Apocalypse called upon well-loved characters from arguably some of the best seasons of the show, Murder House and Coven respectively. Normally in the past, there have been small cameos from characters as previously shown in the show’s 5th season, Hotel. However, this is the first time that the characters will come back for a whole season of fun.

The season follows the storyline of a character named Michael Langdon [played by Cody Fern] who was born from season 1’s Vivien Harmon [Connie Britton] and Tate Langdon [Evan Peters]. It is quickly established that Michael is the Antichrist hellbent on eradicating the human race and it is the quest of the season 3 witches to stop him.

The season follows an unusual format of flashback-intensive story telling. Compared to past seasons where small bits of flashbacks were used for development purposes, (6/10 episodes of season 8 were purely flashback storytelling).

AHS veterans Sarah Paulson and Evan Peters have appeared in every season of the show, each time taking on a new role – however – in this season, not only did they take on new roles, but they also resumed past characters. Peters revived the roles of Tate Langdon and James Patrick March while also stepping into two new roles: Mr.Gallant and Jeff Pfister. Paulson took up the new role of Wilhemina Venable as well as also returning to the loveable characters of Billie Dean Howard and Cordelia Goode.

Not only was this a character intensive year for Paulson, but it was also her first time stepping into the director’s seat as she directed the season’s 6th episode titled “Return to Murder House”.

Now, it is not uncommon for seasons of AHS to end off on a positive development note, but the ending of season 8 wasn’t just that.


The whole season builds upon the concept of the character  Michael Langdon being the antichrist distended to cleanse the human race. Each episode brings in the new backstory to his character and portrays how the world got to where it is shown in the current day (well for us, the future).

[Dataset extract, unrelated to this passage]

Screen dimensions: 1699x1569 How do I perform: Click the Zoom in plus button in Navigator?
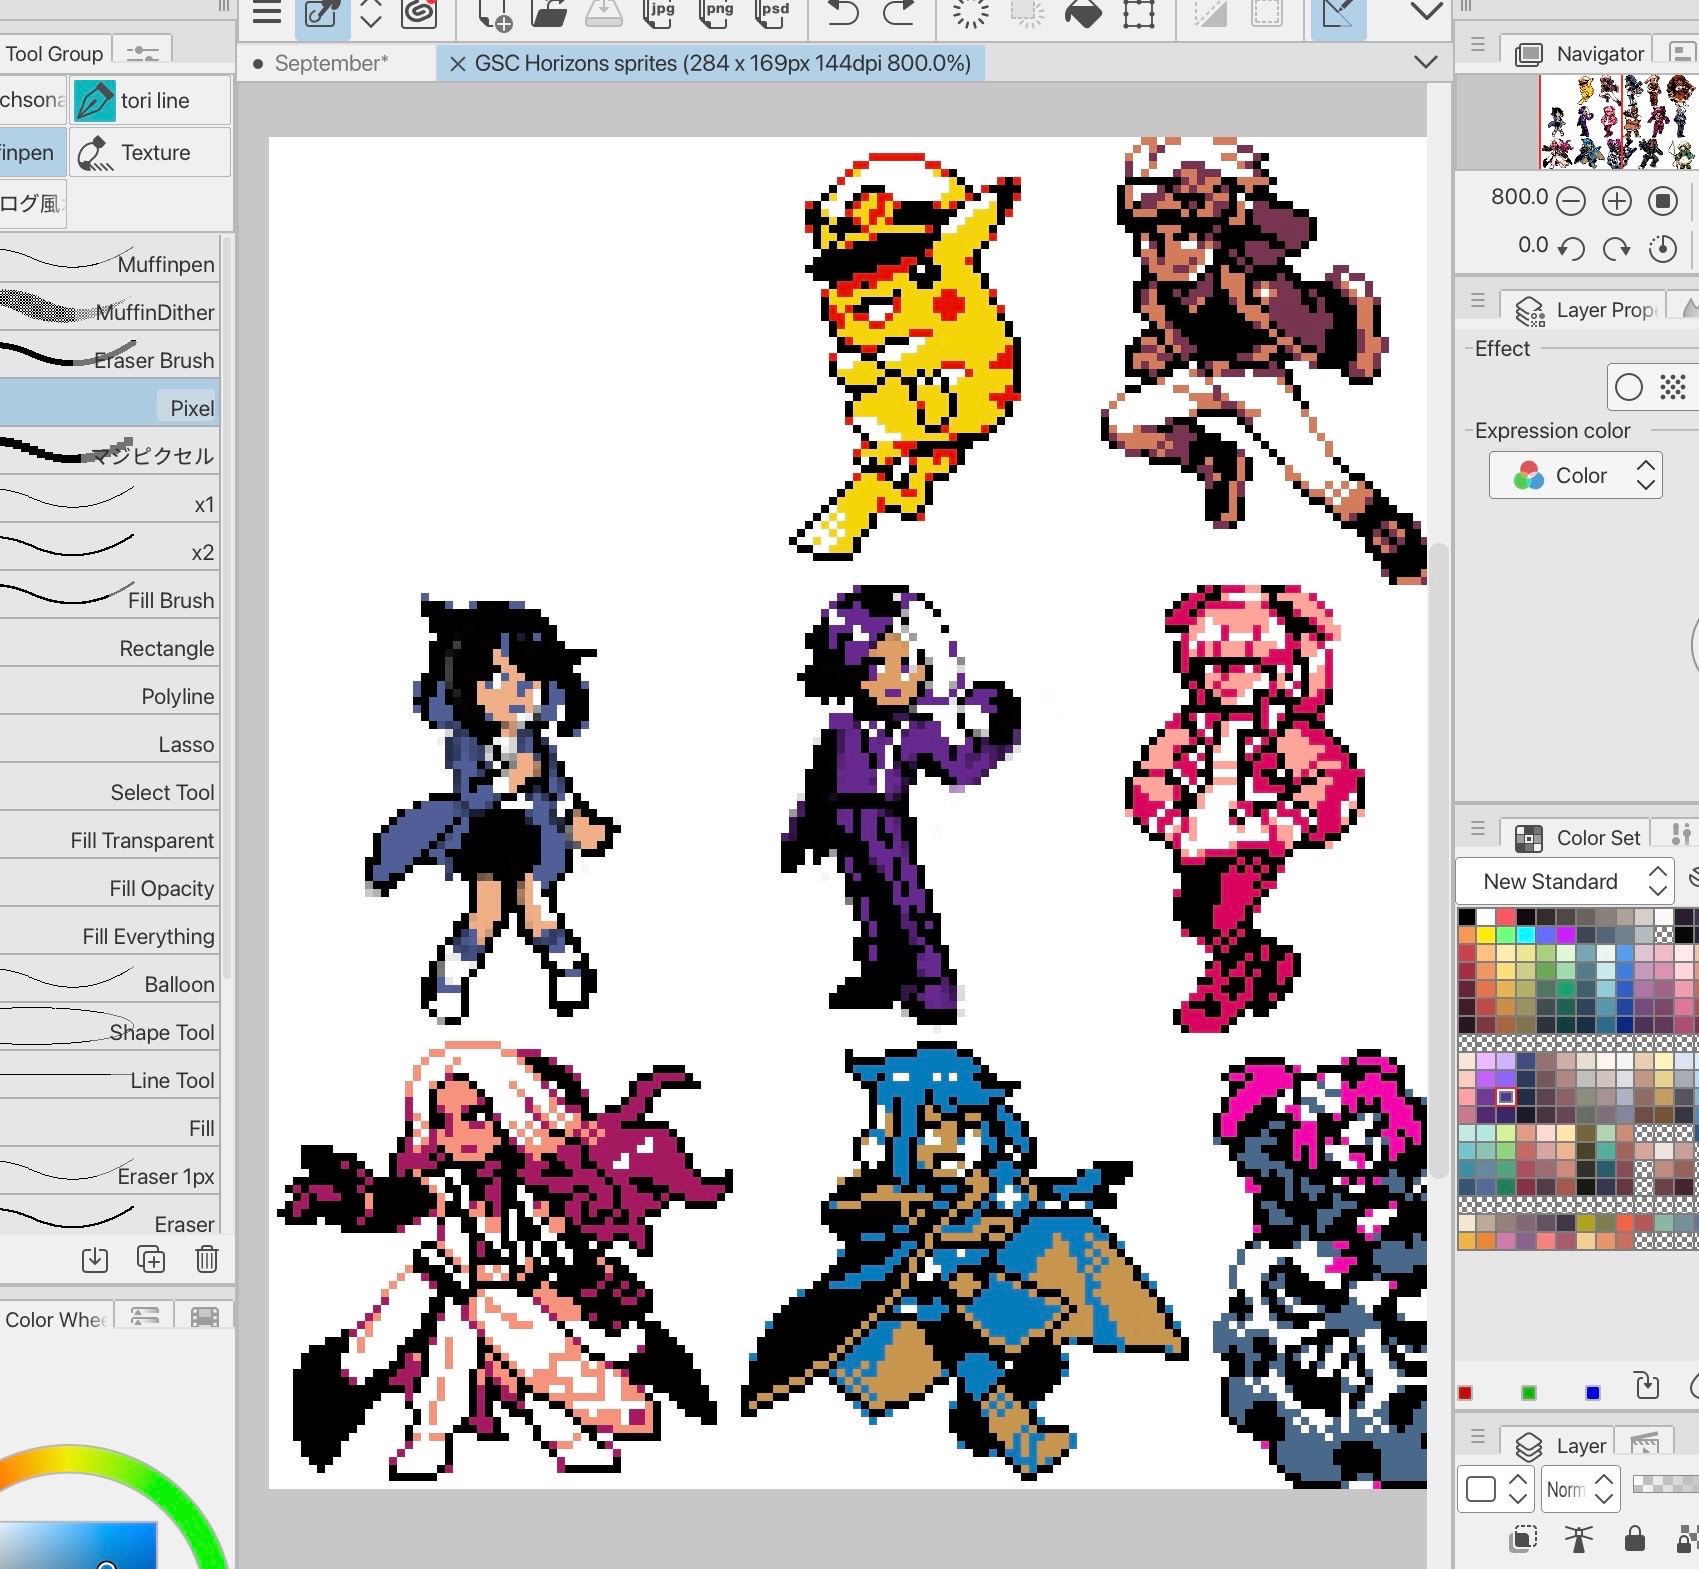[x=1616, y=201]
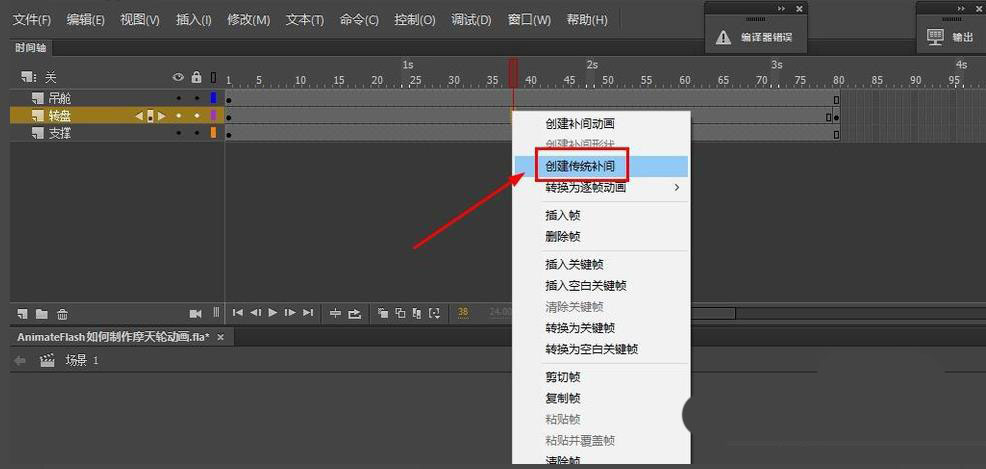
Task: Click the purple 转盘 layer color swatch
Action: (x=213, y=116)
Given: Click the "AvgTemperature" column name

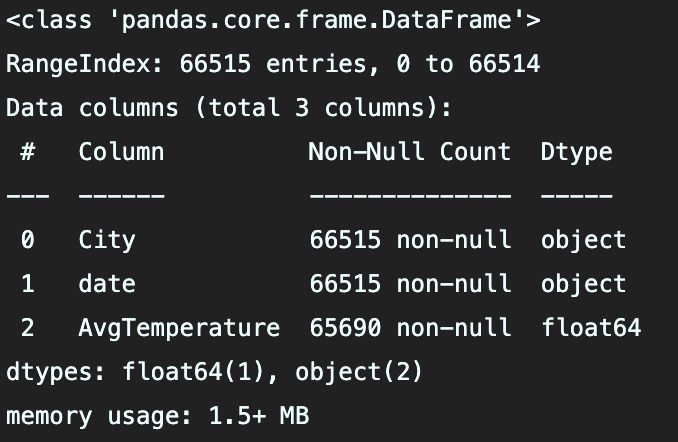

The final episode is the battle between Michael and the witches, which was being set up to happen for the entire season. When it finally arrived, the witches won and everything was back to normal. Now that’s where the story would normally end, just like in past seasons. BUT NO! After everything is wrapped up and ready to conclude, we are given scenes that resemble the start or Michael Langdons story, but with a different character. The season’s ending isn’t set up like the past season endings, it is instead set up to continue! This could very well be the first time AHS continues a story line into a second season.

This season of AHS broke the mold of what we came to expect from the show. Each season having a new setting, time period, and characters, to depict a different mood and story every time. AHS season 8 Apocalypse could truly be a huge turning point for the AHS universe, but we will just need to wait until next fall to see what happens.